Nederland verstuurde een diplomatieke protestnota naar de Guyanese regering, die daarop fijntjes reageerde met: “The Government of Guyana wishes to emphasize that the action taken by the Security Forces of Guyana was essentially of a police nature, designed to remove from what is unquestionably Guyana’s territory, Surinamers who had entered Guyana illegally.”

Met andere woorden het was een politionele actie om “illegaal” op “Guyanees gebied” vertoevende Surinamers te verwijderen. Als “illegale vreemdeling” werd Van Dams na enkele dagen dan ook teruggestuurd naar Paramaribo.
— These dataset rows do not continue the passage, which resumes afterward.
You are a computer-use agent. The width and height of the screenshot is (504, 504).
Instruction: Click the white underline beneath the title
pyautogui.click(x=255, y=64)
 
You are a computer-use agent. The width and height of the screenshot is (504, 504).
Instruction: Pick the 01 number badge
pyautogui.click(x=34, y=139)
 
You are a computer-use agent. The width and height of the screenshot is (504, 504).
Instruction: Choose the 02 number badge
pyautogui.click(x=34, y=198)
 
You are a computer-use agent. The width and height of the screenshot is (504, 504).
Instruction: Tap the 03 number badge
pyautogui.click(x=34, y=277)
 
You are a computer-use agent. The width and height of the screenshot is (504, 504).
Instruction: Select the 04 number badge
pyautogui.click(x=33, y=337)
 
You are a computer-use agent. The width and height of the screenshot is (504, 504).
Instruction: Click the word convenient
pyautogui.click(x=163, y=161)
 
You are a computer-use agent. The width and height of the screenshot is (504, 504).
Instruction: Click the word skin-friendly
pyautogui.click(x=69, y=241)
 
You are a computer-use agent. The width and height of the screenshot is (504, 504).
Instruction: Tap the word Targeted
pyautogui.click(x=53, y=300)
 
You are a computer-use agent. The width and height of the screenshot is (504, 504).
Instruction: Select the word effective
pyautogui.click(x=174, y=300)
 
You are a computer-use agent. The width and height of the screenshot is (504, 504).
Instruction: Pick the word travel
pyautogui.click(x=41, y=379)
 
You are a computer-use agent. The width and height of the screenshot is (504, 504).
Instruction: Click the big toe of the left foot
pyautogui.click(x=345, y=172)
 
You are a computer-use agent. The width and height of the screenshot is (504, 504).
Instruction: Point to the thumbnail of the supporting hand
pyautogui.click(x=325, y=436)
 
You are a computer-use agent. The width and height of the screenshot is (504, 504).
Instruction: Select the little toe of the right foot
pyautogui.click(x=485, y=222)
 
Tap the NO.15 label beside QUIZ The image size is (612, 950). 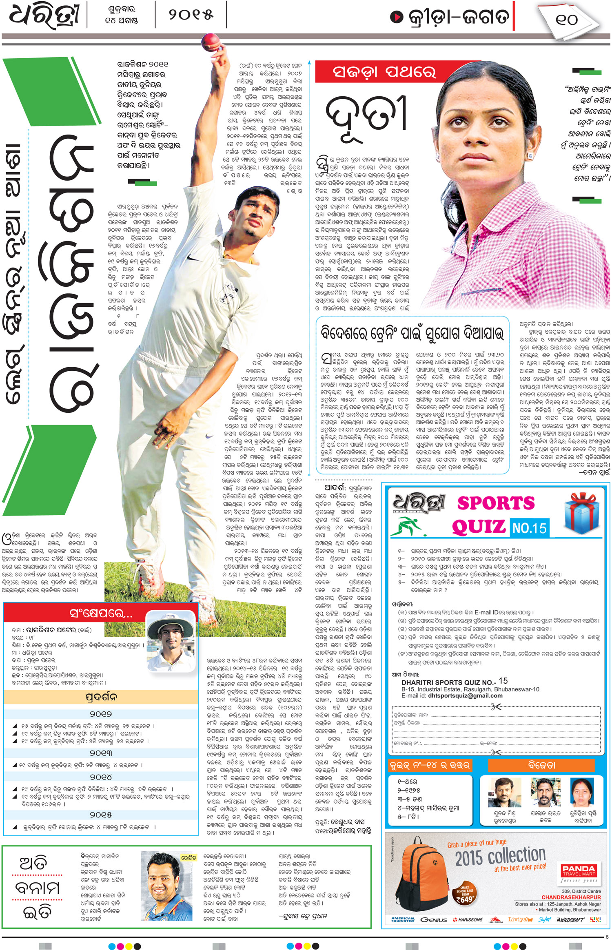529,528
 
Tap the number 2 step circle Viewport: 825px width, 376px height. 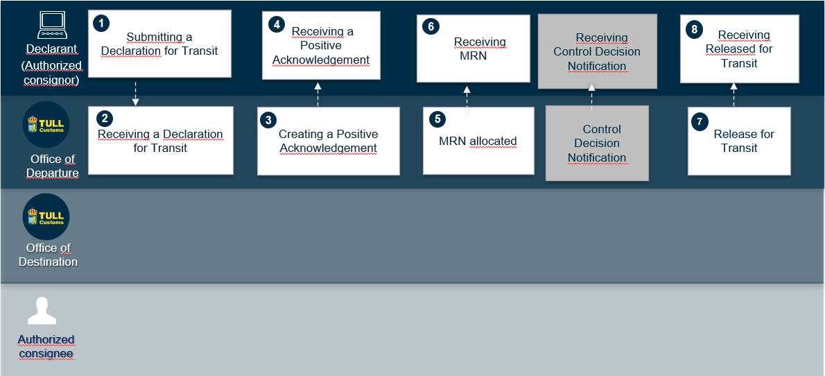coord(105,119)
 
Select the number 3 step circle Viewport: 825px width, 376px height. coord(268,119)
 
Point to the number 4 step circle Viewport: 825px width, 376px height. coord(275,24)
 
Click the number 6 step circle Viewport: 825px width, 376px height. coord(430,27)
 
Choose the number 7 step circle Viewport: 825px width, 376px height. coord(700,121)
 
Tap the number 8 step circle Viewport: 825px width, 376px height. coord(693,29)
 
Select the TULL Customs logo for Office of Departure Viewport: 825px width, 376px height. coord(46,125)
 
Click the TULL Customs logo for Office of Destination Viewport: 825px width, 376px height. coord(46,217)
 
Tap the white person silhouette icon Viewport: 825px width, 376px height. coord(42,311)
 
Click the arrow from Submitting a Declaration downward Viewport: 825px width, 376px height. coord(135,94)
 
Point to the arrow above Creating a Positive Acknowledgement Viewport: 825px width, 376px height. coord(318,94)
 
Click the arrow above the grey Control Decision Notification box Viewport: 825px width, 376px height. coord(591,96)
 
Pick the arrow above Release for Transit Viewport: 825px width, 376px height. coord(734,95)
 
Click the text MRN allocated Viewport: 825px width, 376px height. coord(478,141)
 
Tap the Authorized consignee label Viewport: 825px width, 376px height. coord(46,346)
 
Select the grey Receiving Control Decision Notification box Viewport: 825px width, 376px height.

Een tussen Suriname en Guyana gesloten overeenkomst in 1971 te Chaguaramas – Trinidad – om het gebied aan de Boven-Corantijn te demilitariseren, wordt door Guyana simpelweg niet nageleefd. Althans er wordt beweerd dat daar geen militairen meer zijn, maar “settlers” die natuurlijk wel geweren moeten dragen om op wild te schieten…

 

Guyanees witboek
De conflicterende visies over de grens tussen de beide toenmalige koloniën werd al in de koloniale tijd manifest. Bij nota van 7 augustus 1900 beantwoordde de Britse minister van Buitenlandse Zaken Lord Salisbury namelijk een Nederlands nota over de grens waarin onomwonden het volgende werd duidelijk gemaakt: “Even assuming, however, that a prima facie case for reconsideration of part of the boundary were hereafter to be made out, Her Britannic Majesty’s government would contend that, as a matter international convenience and courtesy, a definite and always easily ascertainable boundary, which has been accepted in good faith by both parties, published to the world for fifty seven years, and in no way challenged during that time should not be upset by geographical discoveries made long subsequent to the original adoption of the boundary and by theories so uncertain as those which are held to determine the true source of the river.”

 

In 1965 had de eerste Regering-Pengel (1963-1967) de claim van Suriname op de betwiste driehoek geformaliseerd door een resolutie te lanceren waarin werd bekendgemaakt dat de New River voortaan als “Boven-Corantijn” zou worden aangeduid, “omdat de naam New River waarmee dat deel van de rivier wordt aangeduid niet goed aansluit bij de feitelijke situatie, de plaatselijke gebruiken en de geografische realiteit.” Kort na Guyana`s onafhankelijkheid gaf de Surinaamse regering in 1967 een verklaring uit, waarin onder meer werd gesteld :“It has been a point of contention and it still is, which is the continuation`of the Corentyne: the Upper Corentyne ( New River) or the Curuni River. The British, advancing historical arguments, claim that the Curuni is the continuation(–) Not history but nature determines “the source” (Preiswerk 1970:808).

Volledig in lijn met de eerdere Britse stellingname gaf de regering van Guyana in februari 1968 een als “whitepaper” te beschouwen publicatie uit met als eindconclusie: “By every token of history, custom, usage, prescription and recognition, indeed by every relevant criterion of international law, Guyana´s title to the New River Triangle is unassailable”.

Beide partijen lijken gevangen in vastgeroeste standpunten. Voorwaar geen makkelijke taak voor de wederzijdse grenscommissies!